■ **EXCERPT PROVIDED**
Truth-In-Advertising: I supported Sean when he ran against the even-more useless Dennis E. Williams, who has that gene that impels him to run for something every cycle. I don’t regret it one bit.
However, Matthews has become uninterested and uninspired. An engaged progressive challenger can win this seat, and can provide the kind of representation that will be embraced by the 10th RD.
Know anybody?


Sean Matthews has come to strike me as a guy collecting the extra 50k a year and that’s about it.
Like a Trini Navarro is at the state level. Just there and no one quite knows why
Well, $50 K is $50 K. Absent a challenger, why not keep collecting it?
A few months ago I heard a rumor that he was planning a move to Pennsylvania. But I only heard that once. Either way, it would be grand to have someone with some fight in them ready to step up.
Sometimes the mere act of challenging an incumbent is enough to drive an incumbent into retirement.
It happened pretty recently, when Rep. Mike Mulrooney retired rather than face Melissa Minor-Brown in a primary.
Thats not how I remember that happening. I thought Mulrooney announced his retirement and then Minor-Brown ran against the union and caucus supported candidate in order to win that seat. Now a better example would be how Sarah leaned on Old Man McDowell and made him retire….. Beautiful
Minor-Brown announced, Mulrooney retired. It’s true that there was a construction union challenge to her, but he had no chance running as a non-incumbent.
Don’t think the caucus took sides, but I could be wrong.
Turns out there were three candidates in that primary. The results:
Melissa Minor Brown: 1278
Michael Burns: 547
David Roberts: 429
I don’t think the caucus took sides.
Delaware has too many legislative districts. A solution would be if a district only fields one candidate for a legislative seat, it should be merged with a larger one which at least provides residents with a choice.
All districts have more or less the same number of people in each.
Call it representative democracy, or proportional democracy.
That pesky Constitution requires it.
Residents also have the choice of running themselves.
To El Som’s point: Delaware has the third-lowest number of state legislators, but it’s only 11th in legislators per capita. For example, North Dakota has 200,000 fewer residents than Delaware – but it has 47 state senators and 94 representatives, and they’re paid almost as much as Delaware’s are.
Hawkeye has a point, too. If you look at it from a performance standpoint, we can’t find worthy candidates to fill the number of elective offices that exist in this state. As a result we elect a lot of dead wood, most obvious in the number of retired cops and volunteer firehall officials.
The problem with trying to address that by shrinking the number of elective offices: There’s no guarantee it’s the dead wood that would get pruned.
It’s what happens when you pick a successor out of the legislative staffers…
What? Madinah Wilson-Anton was a legislative staffer. She’s one of our best. Pretty sure David Bentz was as well. Again, top-notch.
So what’s your point? Sean is a teacher, not a former legislative staffer.
One staffer who I’d like to see run for a seat in the legislature is Kyle Schwab. Solid dude, good progressive.
Dennis E didn’t pick Sean Matthews and Sean wasn’t even his staffer. Sean didn’t even serve as a staffer in the legislature. Bentz was Barbieri’s staffer, but he turned out to be a good legislator.
Correct. Sean defeated Williams in a primary, then skunked him in a rematch two years later.
Sean worked on Dennis Williams’ campaign. He was not a legislative staffer. Som good people have come from the legislative staffs. Medinah, Benz, if I recall Eugene Young was a staffer. Mostly the House side has had the diaper dandies, as Dick Vitale would say.

■ **DATA PROVIDED**
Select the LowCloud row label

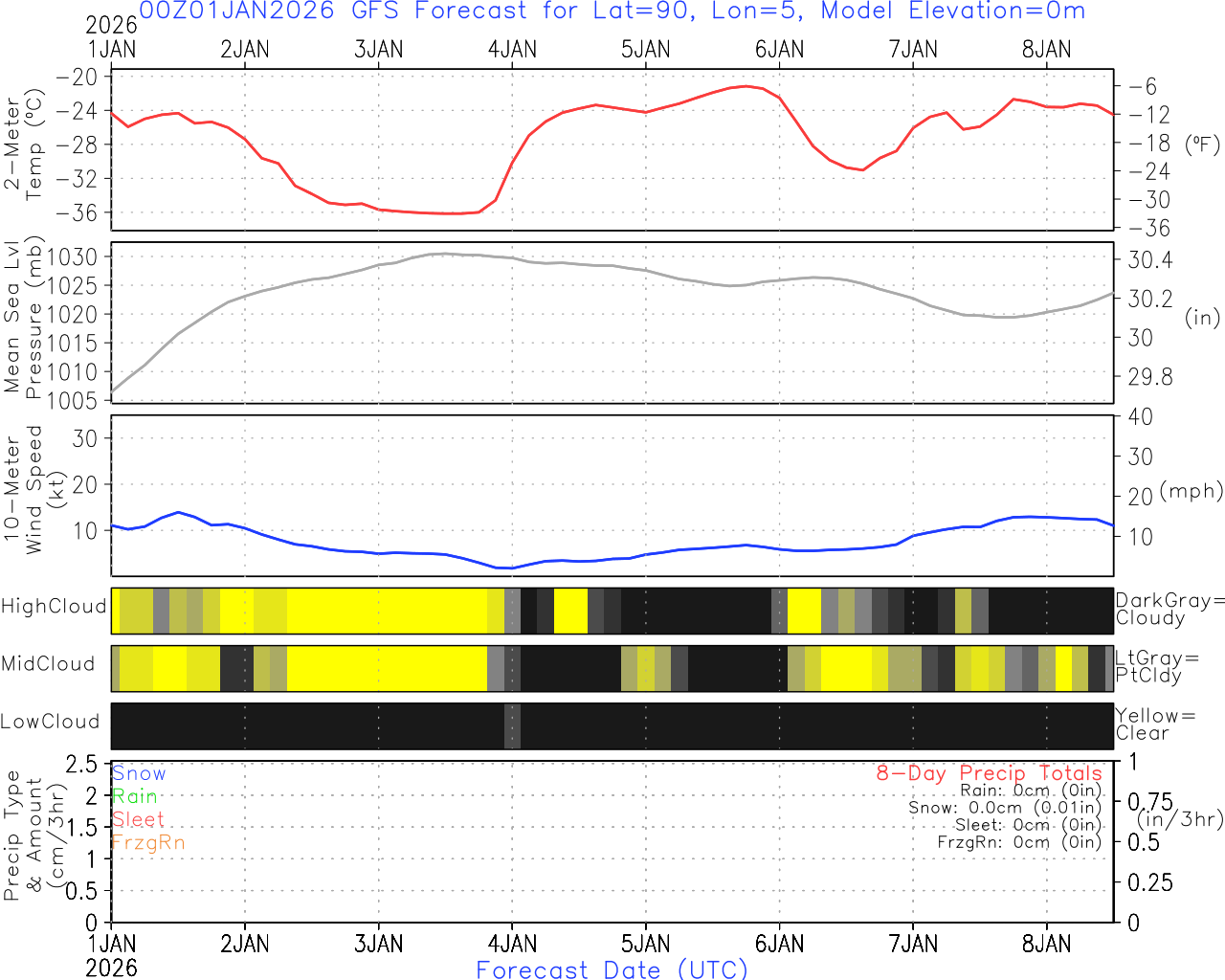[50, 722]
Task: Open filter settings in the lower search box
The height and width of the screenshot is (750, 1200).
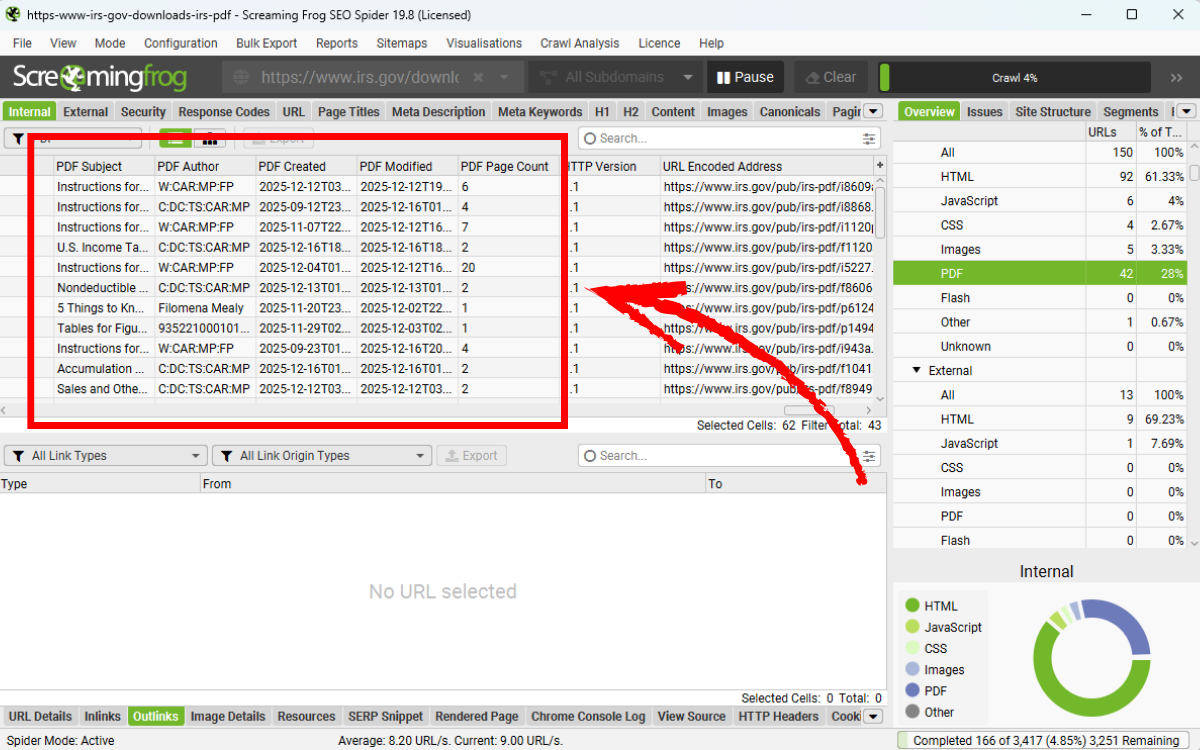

* * *

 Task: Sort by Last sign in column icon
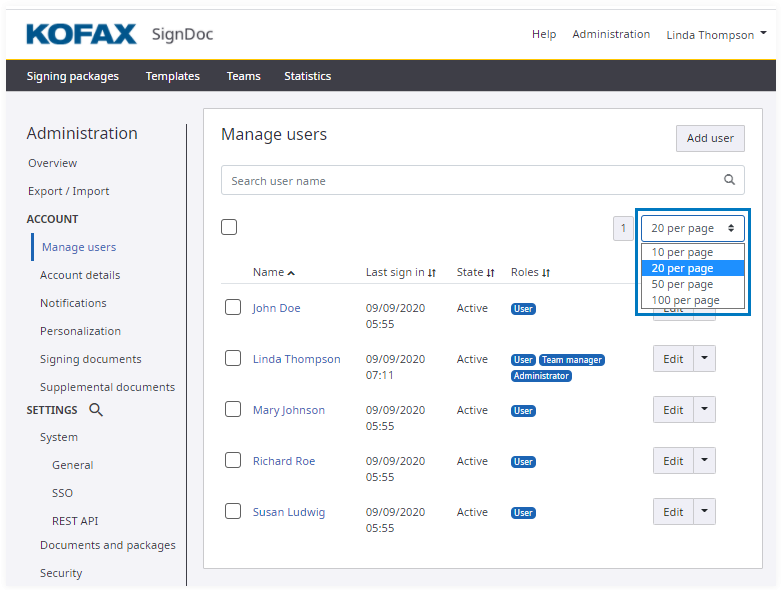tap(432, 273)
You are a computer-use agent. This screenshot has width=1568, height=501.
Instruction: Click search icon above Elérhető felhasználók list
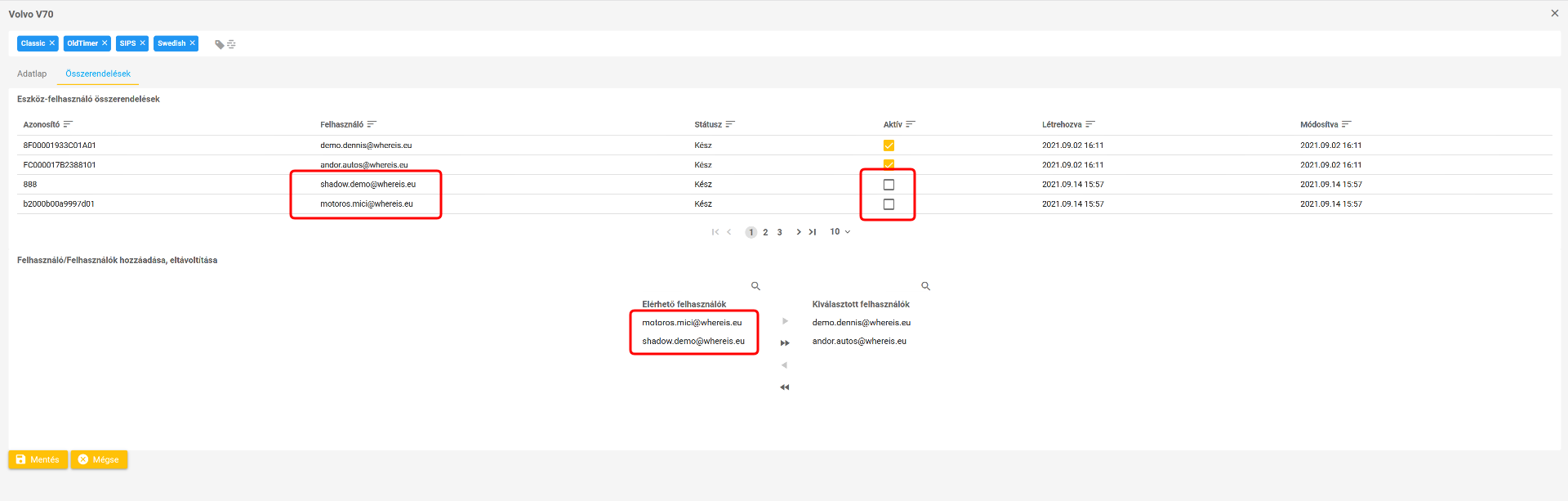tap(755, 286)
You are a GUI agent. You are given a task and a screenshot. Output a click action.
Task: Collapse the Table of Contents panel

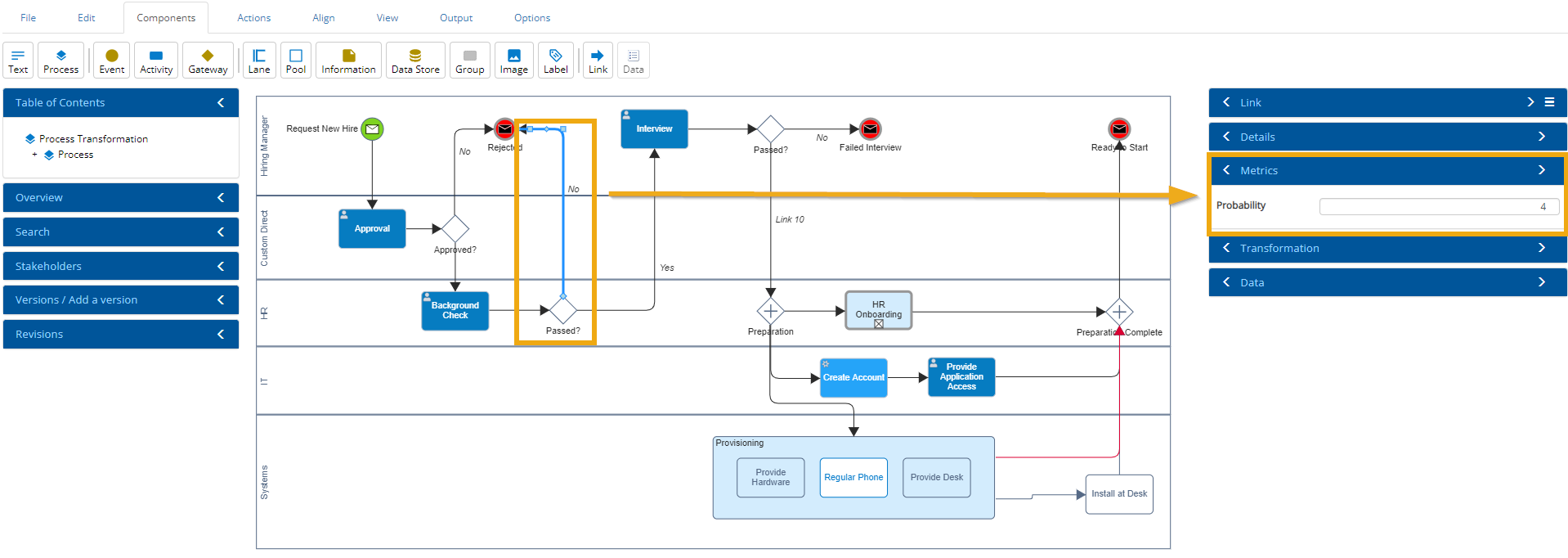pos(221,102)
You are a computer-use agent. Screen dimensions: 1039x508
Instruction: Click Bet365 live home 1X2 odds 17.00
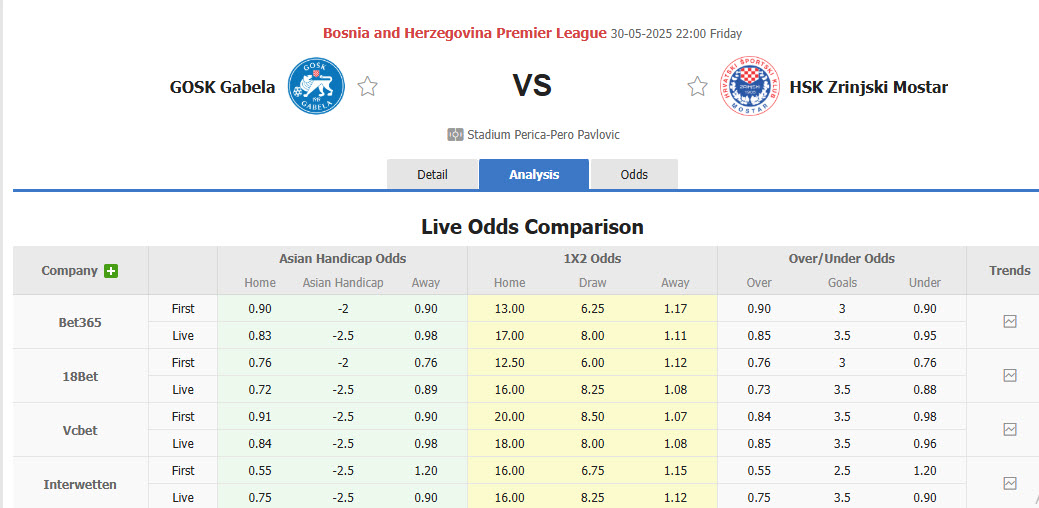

==

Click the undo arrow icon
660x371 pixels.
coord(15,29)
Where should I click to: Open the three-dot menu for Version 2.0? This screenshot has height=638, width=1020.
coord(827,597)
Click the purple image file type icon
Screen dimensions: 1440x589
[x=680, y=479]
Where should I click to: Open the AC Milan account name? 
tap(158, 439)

■ **EXERCISE INSTRUCTIONS**
In the comment thread, how many votes did Melissa Minor Brown receive in the primary? The items come from a different source than the comment thread.

■ **RESPONSE TO THE EXERCISE**
1278